I want '4-1-2010' for @E. How can I do this?
Please tell me.
Regards,
N.SRIRAM
January 19, 2011 at 11:49 pm
select DATEADD(yy,1,getdate())
this statement will add 1 year to getdate().
yy indicates you are adding years, 1 is the amount of years.
for your SP and script...use this sort of method:
declare @d datetime
set @d = '4-1-2009'
select DATEADD(yy,1,@d)
results:
2010-04-01 00:00:00.000
-----------------------------------------------------------------------------------------------------------------------------------------------------------------------------------------------------
This thing is addressing problems that dont exist. Its solution-ism at its worst. We are dumbing down machines that are inherently superior. - Gilfoyle
January 20, 2011 at 12:08 am
Thanks for reply. But it is giving error. I am trying like below.

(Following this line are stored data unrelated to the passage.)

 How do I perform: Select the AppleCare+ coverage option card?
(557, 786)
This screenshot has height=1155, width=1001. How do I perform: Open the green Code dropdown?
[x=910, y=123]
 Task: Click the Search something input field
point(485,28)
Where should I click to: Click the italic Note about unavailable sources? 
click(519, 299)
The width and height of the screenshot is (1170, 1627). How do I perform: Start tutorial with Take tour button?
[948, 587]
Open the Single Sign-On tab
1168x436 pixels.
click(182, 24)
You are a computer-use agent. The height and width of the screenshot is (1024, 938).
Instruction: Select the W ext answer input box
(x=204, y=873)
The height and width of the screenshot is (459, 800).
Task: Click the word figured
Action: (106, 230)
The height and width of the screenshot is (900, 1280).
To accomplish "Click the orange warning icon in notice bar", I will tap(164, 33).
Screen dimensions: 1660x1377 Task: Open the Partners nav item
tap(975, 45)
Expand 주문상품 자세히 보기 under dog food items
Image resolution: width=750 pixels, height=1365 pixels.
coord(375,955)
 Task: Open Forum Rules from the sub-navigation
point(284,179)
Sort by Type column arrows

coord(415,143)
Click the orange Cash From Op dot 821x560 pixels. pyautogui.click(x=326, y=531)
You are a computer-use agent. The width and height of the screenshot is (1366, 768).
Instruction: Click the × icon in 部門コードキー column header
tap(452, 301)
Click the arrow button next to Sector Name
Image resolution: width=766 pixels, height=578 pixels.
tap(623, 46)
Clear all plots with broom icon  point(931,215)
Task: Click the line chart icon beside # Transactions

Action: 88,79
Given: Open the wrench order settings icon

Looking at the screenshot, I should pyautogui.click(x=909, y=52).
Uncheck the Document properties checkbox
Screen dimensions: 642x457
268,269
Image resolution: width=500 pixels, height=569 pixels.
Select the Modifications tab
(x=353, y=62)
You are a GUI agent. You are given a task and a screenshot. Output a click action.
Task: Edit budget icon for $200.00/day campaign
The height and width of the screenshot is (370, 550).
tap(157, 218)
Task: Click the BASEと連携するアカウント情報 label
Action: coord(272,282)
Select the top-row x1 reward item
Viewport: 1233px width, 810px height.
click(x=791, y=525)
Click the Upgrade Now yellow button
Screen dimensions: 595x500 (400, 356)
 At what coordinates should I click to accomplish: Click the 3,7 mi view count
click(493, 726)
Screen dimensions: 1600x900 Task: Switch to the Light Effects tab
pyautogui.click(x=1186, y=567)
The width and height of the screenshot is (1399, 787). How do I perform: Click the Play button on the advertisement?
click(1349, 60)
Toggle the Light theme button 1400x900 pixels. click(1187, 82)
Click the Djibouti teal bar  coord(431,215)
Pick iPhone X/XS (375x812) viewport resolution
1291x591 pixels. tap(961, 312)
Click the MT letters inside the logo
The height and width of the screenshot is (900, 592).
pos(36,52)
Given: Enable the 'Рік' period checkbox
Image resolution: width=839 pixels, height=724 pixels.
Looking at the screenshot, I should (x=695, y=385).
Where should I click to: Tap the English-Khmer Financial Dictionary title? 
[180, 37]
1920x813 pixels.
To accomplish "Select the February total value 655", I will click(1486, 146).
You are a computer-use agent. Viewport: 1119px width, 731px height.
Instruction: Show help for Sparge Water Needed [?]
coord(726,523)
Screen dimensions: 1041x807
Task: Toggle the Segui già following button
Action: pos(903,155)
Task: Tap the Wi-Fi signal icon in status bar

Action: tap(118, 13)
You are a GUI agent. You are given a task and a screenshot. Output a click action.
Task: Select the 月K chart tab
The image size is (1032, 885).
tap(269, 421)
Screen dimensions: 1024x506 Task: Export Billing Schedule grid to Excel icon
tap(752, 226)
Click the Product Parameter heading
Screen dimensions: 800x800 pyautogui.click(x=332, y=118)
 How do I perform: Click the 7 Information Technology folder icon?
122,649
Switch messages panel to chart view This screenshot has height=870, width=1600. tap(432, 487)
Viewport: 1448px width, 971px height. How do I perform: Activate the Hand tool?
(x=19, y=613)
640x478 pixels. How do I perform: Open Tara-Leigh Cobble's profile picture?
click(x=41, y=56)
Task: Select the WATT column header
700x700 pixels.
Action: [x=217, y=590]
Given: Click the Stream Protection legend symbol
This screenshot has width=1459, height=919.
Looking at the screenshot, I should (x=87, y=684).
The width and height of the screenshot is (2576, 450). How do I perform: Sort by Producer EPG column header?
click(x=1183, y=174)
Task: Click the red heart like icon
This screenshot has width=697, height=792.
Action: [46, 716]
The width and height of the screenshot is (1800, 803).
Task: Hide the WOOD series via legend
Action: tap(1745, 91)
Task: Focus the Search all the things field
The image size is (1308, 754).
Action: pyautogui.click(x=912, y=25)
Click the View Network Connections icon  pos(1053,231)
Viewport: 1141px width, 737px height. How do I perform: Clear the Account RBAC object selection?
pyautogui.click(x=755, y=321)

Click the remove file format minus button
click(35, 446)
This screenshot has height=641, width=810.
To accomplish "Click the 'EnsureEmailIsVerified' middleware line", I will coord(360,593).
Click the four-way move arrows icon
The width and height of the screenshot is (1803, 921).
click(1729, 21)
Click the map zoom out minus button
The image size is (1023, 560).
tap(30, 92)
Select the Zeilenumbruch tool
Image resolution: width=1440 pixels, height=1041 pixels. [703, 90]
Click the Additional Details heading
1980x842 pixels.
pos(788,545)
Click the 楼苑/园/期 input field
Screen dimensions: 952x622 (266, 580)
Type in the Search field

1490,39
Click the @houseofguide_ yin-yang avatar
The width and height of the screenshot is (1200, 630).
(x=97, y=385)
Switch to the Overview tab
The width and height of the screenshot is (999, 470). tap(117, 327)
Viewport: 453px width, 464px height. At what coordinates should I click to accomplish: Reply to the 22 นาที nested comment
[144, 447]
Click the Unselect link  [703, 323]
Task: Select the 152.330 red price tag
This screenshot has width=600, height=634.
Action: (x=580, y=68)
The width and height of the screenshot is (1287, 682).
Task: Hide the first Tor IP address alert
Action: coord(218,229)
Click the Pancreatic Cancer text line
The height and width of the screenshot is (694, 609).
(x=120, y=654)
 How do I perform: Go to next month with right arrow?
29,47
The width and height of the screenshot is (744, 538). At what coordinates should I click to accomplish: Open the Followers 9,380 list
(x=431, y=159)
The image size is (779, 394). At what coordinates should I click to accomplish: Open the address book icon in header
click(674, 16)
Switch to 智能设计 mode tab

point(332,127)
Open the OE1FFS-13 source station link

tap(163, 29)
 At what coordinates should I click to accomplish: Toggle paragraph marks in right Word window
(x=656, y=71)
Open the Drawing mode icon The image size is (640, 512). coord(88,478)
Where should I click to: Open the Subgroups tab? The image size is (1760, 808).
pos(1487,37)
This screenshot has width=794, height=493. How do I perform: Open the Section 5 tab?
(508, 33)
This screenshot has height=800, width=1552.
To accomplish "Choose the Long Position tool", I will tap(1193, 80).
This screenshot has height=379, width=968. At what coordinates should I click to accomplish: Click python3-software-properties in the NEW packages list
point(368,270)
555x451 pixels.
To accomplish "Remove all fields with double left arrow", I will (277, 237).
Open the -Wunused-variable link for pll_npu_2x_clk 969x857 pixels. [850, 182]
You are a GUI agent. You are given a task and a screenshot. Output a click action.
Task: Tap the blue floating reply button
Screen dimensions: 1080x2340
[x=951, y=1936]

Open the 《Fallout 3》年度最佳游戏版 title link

ALTER PROCEDURE [dbo].[SP_EMP]
@STARTDATE DATETIME,
@ENDDATE DATETIME,
@STARTDATE2 DATETIME,
SET @STARTDATE2=DATEADD(yy, 1, @STARTDATE)
AS
BEGIN
SELECT EMPNAME FROM EMP WHERE JOINDATE>@STARTDATE2
----// SOME JOINS //----
END
Regards,
n.sriram
January 20, 2011 at 12:26 am
you must DECLARE variables, and no comma's after each.
try it as:
ALTER PROCEDURE [dbo].[SP_EMP]
DECLARE @STARTDATE DATETIME
DECLARE @ENDDATE DATETIME
DECLARE @STARTDATE2 DATETIME
SET @STARTDATE2=DATEADD(yy, 1, @STARTDATE)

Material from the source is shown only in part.